Akane se quedó entristecida. Estaba preocupa por las repercusiones sociales. Tragó saliva y bajó un poco la mirada. Para su sorpresa, Ingrid volvió a hablar.
—Yo tampoco lo entiendo. Pero es así, ¿¡vale!?
Akane suspiró.
—Esto va a ser difícil de gestionar de cara al exterior. En algún momento tu padre te buscará un marido. Y lo hará muy pronto sabiendo esto.
—Que haga lo que le dé la gana. No pienso seguir sus designios.
—Él no te permitirá seguir otro camino, hija. A menos que quieras perder el estatus.
Ingrid abrió la boca, pero al mirarla, perdió el poco sentimentalismo que hubiera podido sentir.
—Eso nunca. Soy una Belmont.
—Ya. Pues te sorprendería lo fácil que se pierde todo por… cosas como esta. Así que, te recomiendo que…
—Él no puede apartarme sin más. Aunque le pese, yo…
—Cierra la boca, ¿quieres? —interrumpió Roman—. Ve a tu cuarto.
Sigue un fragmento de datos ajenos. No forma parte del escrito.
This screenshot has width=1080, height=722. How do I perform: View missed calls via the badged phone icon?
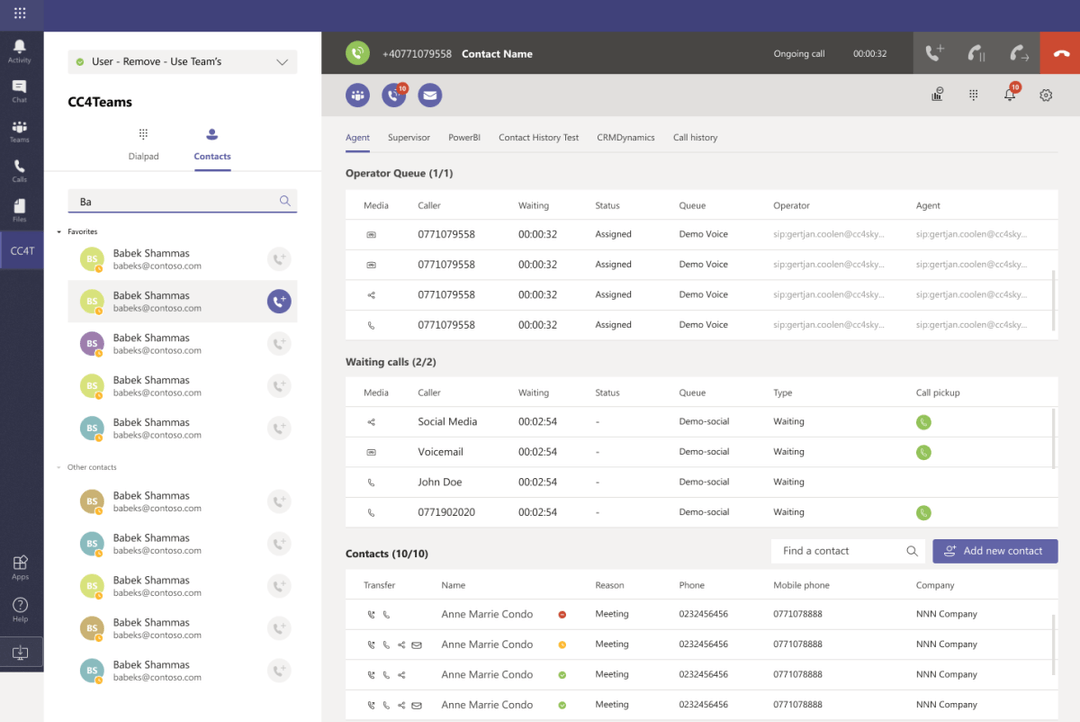pyautogui.click(x=394, y=95)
Y no quiero volver a escucharte hasta mañana.
Akane asintió ante las palabras de su hijo. Tampoco le quedaba más que decir. No era una situación sencilla de llevar. Ingrid se puso en pie sin rechistar, pero antes de irse, frenó las piernas y miró un segundo a su madre.
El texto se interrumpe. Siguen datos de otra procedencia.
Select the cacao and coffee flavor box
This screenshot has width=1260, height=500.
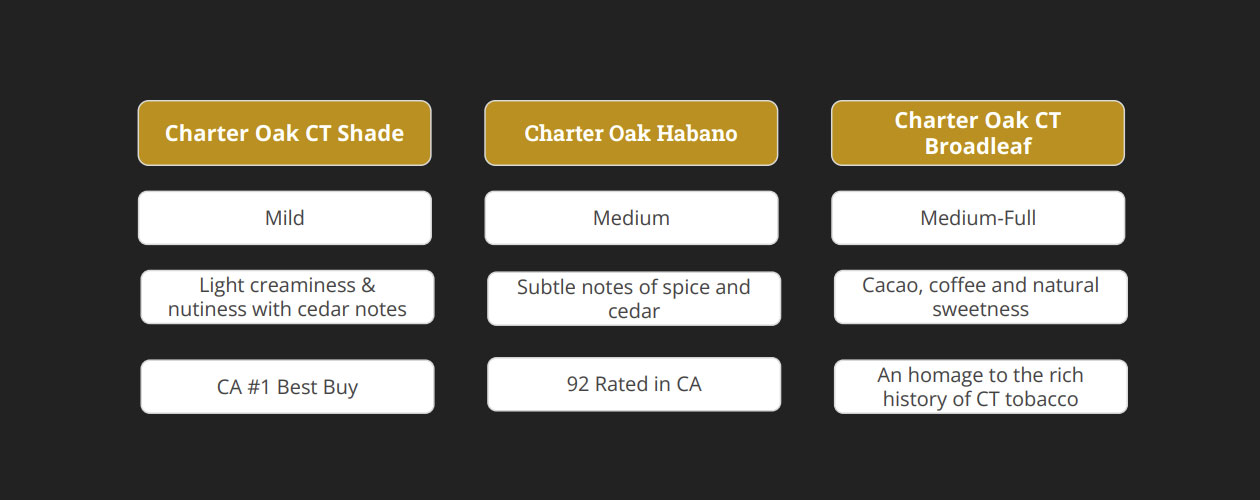tap(981, 297)
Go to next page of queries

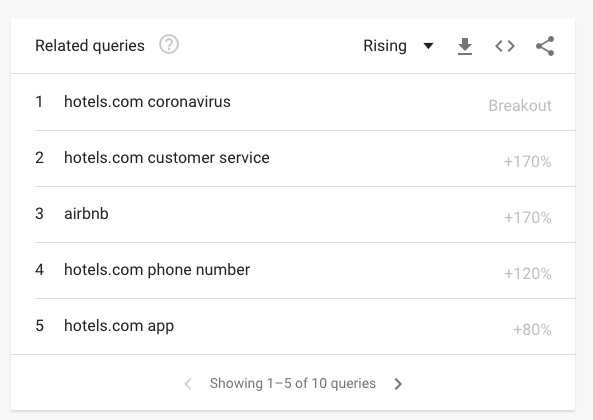(x=398, y=384)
—Soy la única capaz de llevar este apellido a lo más alto. El resto de tus hijos son capullos pretenciosos que ni siquiera saben pensar.
—A TU CUARTO —gritó Roman, acercándose a ella. Ingrid le sacó el dedo corazón y se marchó escaleras arriba.
Se oyó al poco un portazo.
Akane se quedó varios segundos mirando la escalera por la que había desaparecido su hija.
—¿Has… visto eso…? —musitó.
Roman trató de sonreír, pero el intento fue miserable.
—Es una cría. Me ha hecho el corte de manga.
—Es una niña para mí… todavía lo es —musitó llevándose las manos al rostro. De pronto se sintió sumamente agotada—. Fue ayer cuando el médico me la puso encima… ni siquiera entiendo cómo puede mantener ya relaciones sexuales… es muy joven.
—No lo es. Casi todas las de su clase están desvirgadas.
—Pero pensé que ella no sería influenciable.
Roman negó con la cabeza.
¿Influenciable? No la conoces.
—No es eso, mamá. Hay gente que tiene el despertar sexual antes, eso es todo. Ella… siempre ha explorado las cosas precozmente. Y lo sabes perfectamente. Se estrenó como asesina de animales bastante jovencita. Que no te extrañe que el día de mañana haya matado a papá.
Akane hirvió en cólera y saltó, haciendo a su hijo dar un paso atrás.
—BASTA. ¡BASTA…! Mira, Roman… yo… también he estado intentando investigar por mi cuenta. No es agradable saber que uno de tus niños busca contenido snuff.
Roman bajó la mirada, apretando la boca. Habló en un susurro.
—Dime, ¿qué esperabas…? ¿Qué se puede esperar de un niño tan pequeño que mata a animales… por curiosidad?
—Eso no ha vuelto a repetirse —zanjó deprisa—. Y ahora… no es el tema. Así que no lo saques más.
Claro, madre. Hagamos eso. Mantengamos todo bajo la alfombra hasta que tropecemos con los bultos y todo reviente. Tienes miedo de saber la realidad al completo. Siempre has tenido miedo de saber en qué puede convertirse.
Roman la miró con fijeza, pero no consiguió.